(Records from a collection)
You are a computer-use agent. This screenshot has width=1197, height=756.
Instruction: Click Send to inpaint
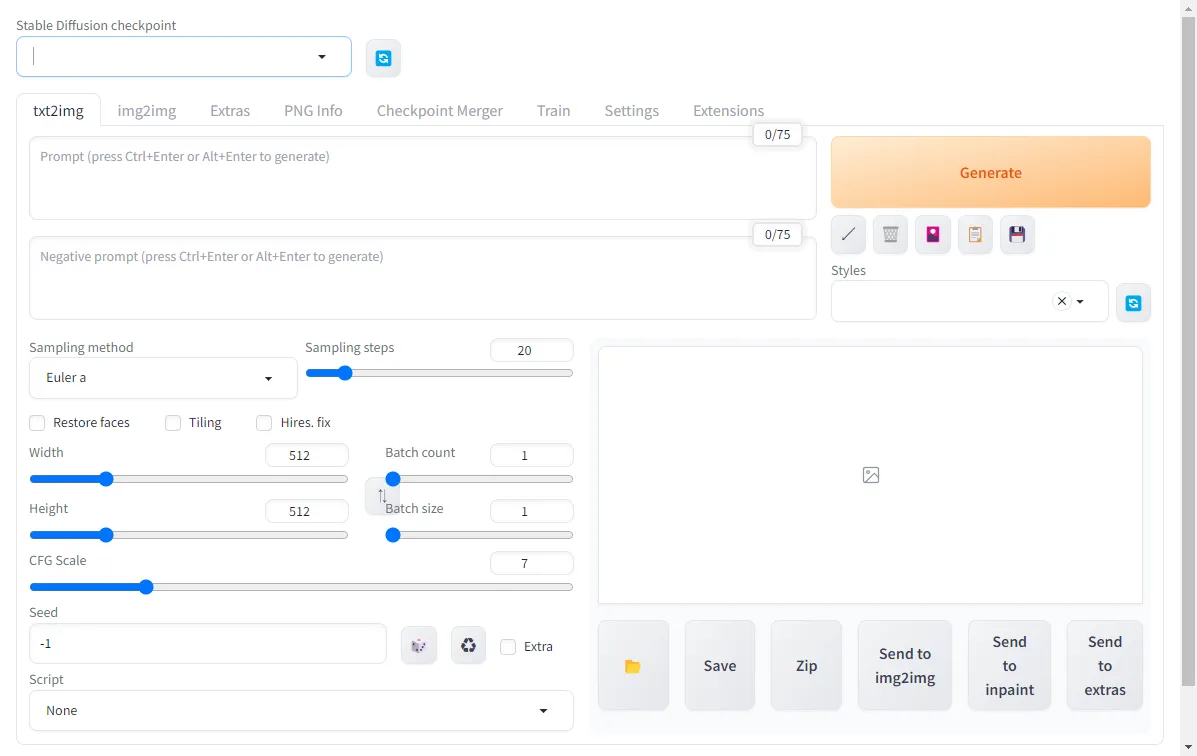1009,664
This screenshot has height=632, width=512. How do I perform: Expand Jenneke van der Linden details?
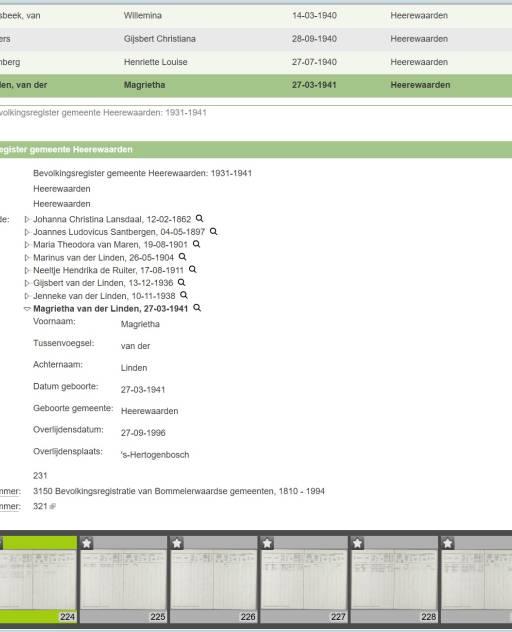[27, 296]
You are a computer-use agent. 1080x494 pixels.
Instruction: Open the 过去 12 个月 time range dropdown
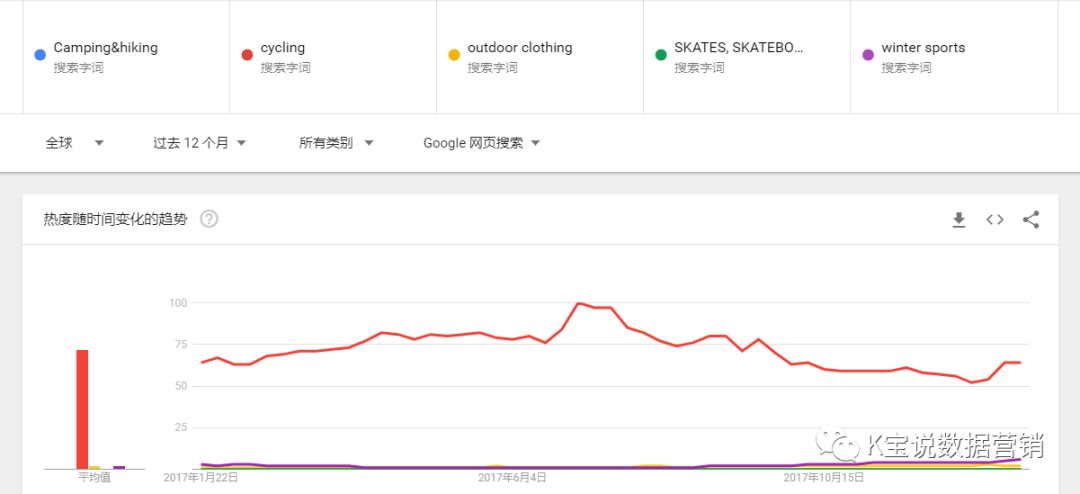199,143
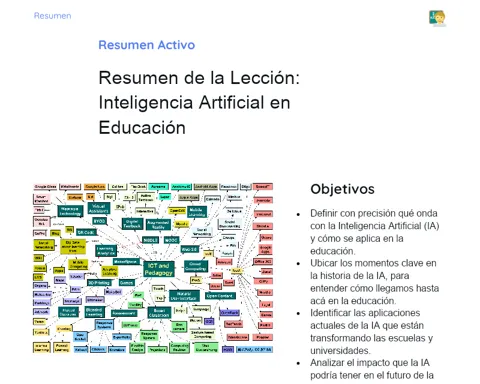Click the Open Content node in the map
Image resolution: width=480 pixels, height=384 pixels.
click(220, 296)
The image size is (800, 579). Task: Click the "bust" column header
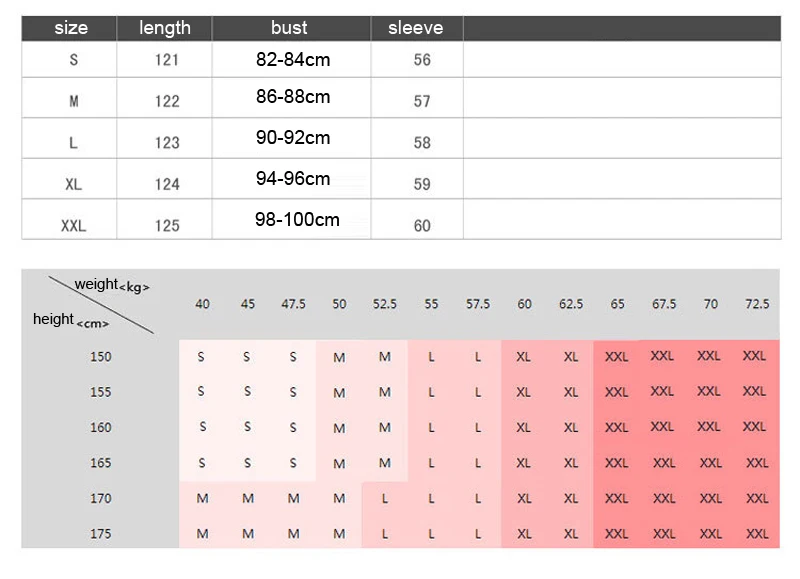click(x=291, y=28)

Exercise prompt: Could you set down the data exactly as given, minus its pictures?

Result of the exercise:
You are a computer-use agent. This screenshot has width=1197, height=756.
Instruction: Click Send to inpaint
1009,664
This screenshot has height=632, width=512. How do I perform: Expand Jenneke van der Linden details?
[27, 296]
You are a computer-use agent. 1080x494 pixels.
Instruction: Open the 过去 12 个月 time range dropdown
199,143
Click the Open Content node in the map
Image resolution: width=480 pixels, height=384 pixels.
click(220, 296)
The image size is (800, 579). Task: Click the "bust" column header
click(x=291, y=28)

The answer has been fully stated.